Does clustering change operation wait / start logic?

I’ve got an application that works well with standalone lxd and I wanted to give clustering a shot.

To boot a container I make a sequence of api calls like:
POST /1.0/instances (to create the instance)
GET /1.0/operations//wait (to wait for the creation to succeed)
PUT /1.0/instances//state (to start the instance)

This all works fine in standalone lxd, but I’m seeing that last call fail in a cluster when the node that the container gets created on is one of the other nodes in the cluster.

{'error': '',
 'error_code': 0,
 'metadata': {'class': 'task',
              'created_at': '2020-06-17T19:45:59.014813571Z',
              'description': 'Starting container',
              'err': "Common start logic: Storage start: Failed to run: zfs mount deeper-end/containers/X1nzMoezkbvP01UrhB: cannot open 'deeper-end/containers/X1nzMoezkbvP01UrhB': dataset does not exist",
              'id': '1689171d-ef42-40f5-99b6-a27cc6cc6917',
              'location': 'ip-10-0-1-53',
              'may_cancel': False,
              'metadata': {'container_progress': 'Remapping container filesystem'},
              'resources': {'containers': ['/1.0/containers/X1nzMoezkbvP01UrhB']},
              'status': 'Failure',
              'status_code': 400,
              'updated_at': '2020-06-17T19:45:59.026857479Z'},
 'operation': '',
 'status': 'Success',
 'status_code': 200,
 'type': 'sync'}

If I retry the start call it succeeds, which makes me think it could be a race?

Notably, lxc launch --target <some_node> does work, but based on the traffic it looks like it does an additional GET /1.0/instances/ before the call to start the instance here: so maybe that gives enough time for the zfs changes to stick?

Has anyone else seen this?

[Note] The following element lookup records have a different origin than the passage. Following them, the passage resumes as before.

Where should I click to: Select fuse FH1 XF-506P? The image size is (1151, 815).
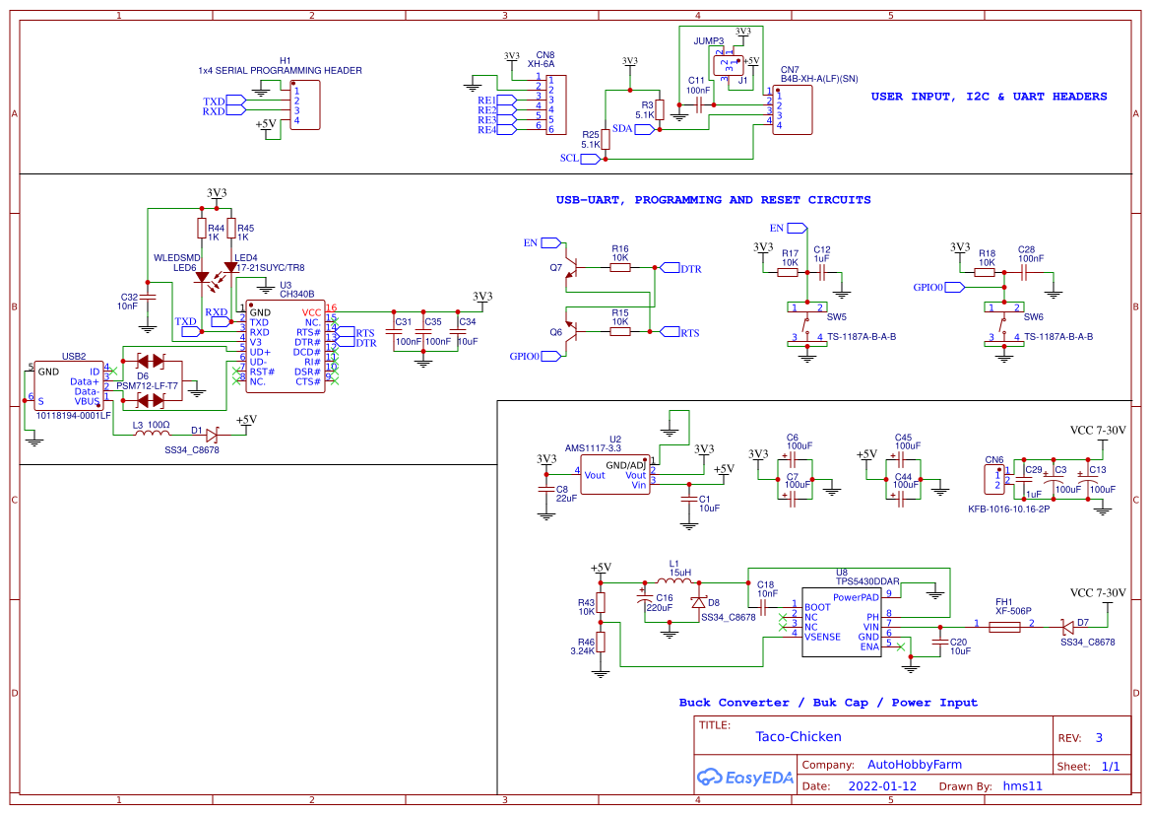tap(1002, 625)
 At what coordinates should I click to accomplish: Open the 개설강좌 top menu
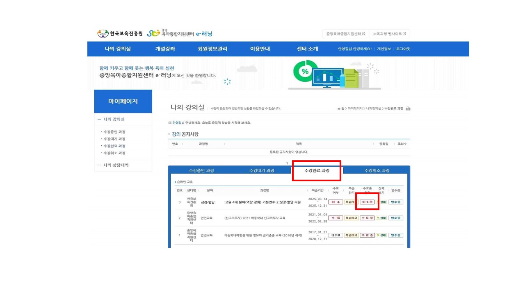[x=165, y=49]
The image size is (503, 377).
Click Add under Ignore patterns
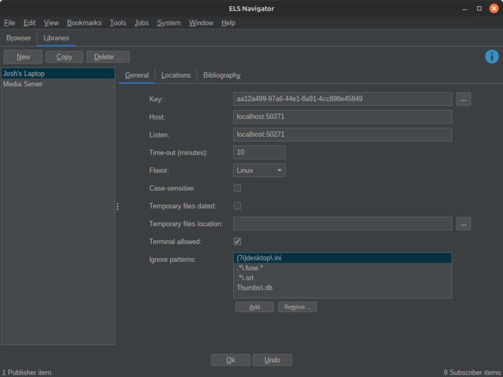(254, 307)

I could always just retry the call to start the instance, but I would have thought waiting for the create operation to succeed should be sufficient.

I’m using lxd 4.0.1

I think

Adding the target paramter to your API requests will fix this (specifically POST /1.0/instances)

As I understand it LXD tries to balance the containers “round robin” style & the image you are referencing may not exist on the target host

With respect to the target parameter, I’m specifically interested in testing out the round robin behavior for load balancing. I was also under the impression that lxd syncs the images between all of the nodes in the cluster.

I’m still leaning toward a race as the culprit. If I modify the logic to insert a 1 second sleep after the wait call and before the start call then the start calls succeeds.

I’m going to revisit my wait call to make sure that’s working as expected.

Yeah, this was an error on my end.
The way I was constructing the url for the wait call was by pulling the operation key out of the response to the create call and appending /wait to it.

I think in some release the operation url must have changed to have a ?project=default parameter to the end of it making the wait url I was generating invalid.

Sorry for the false alarm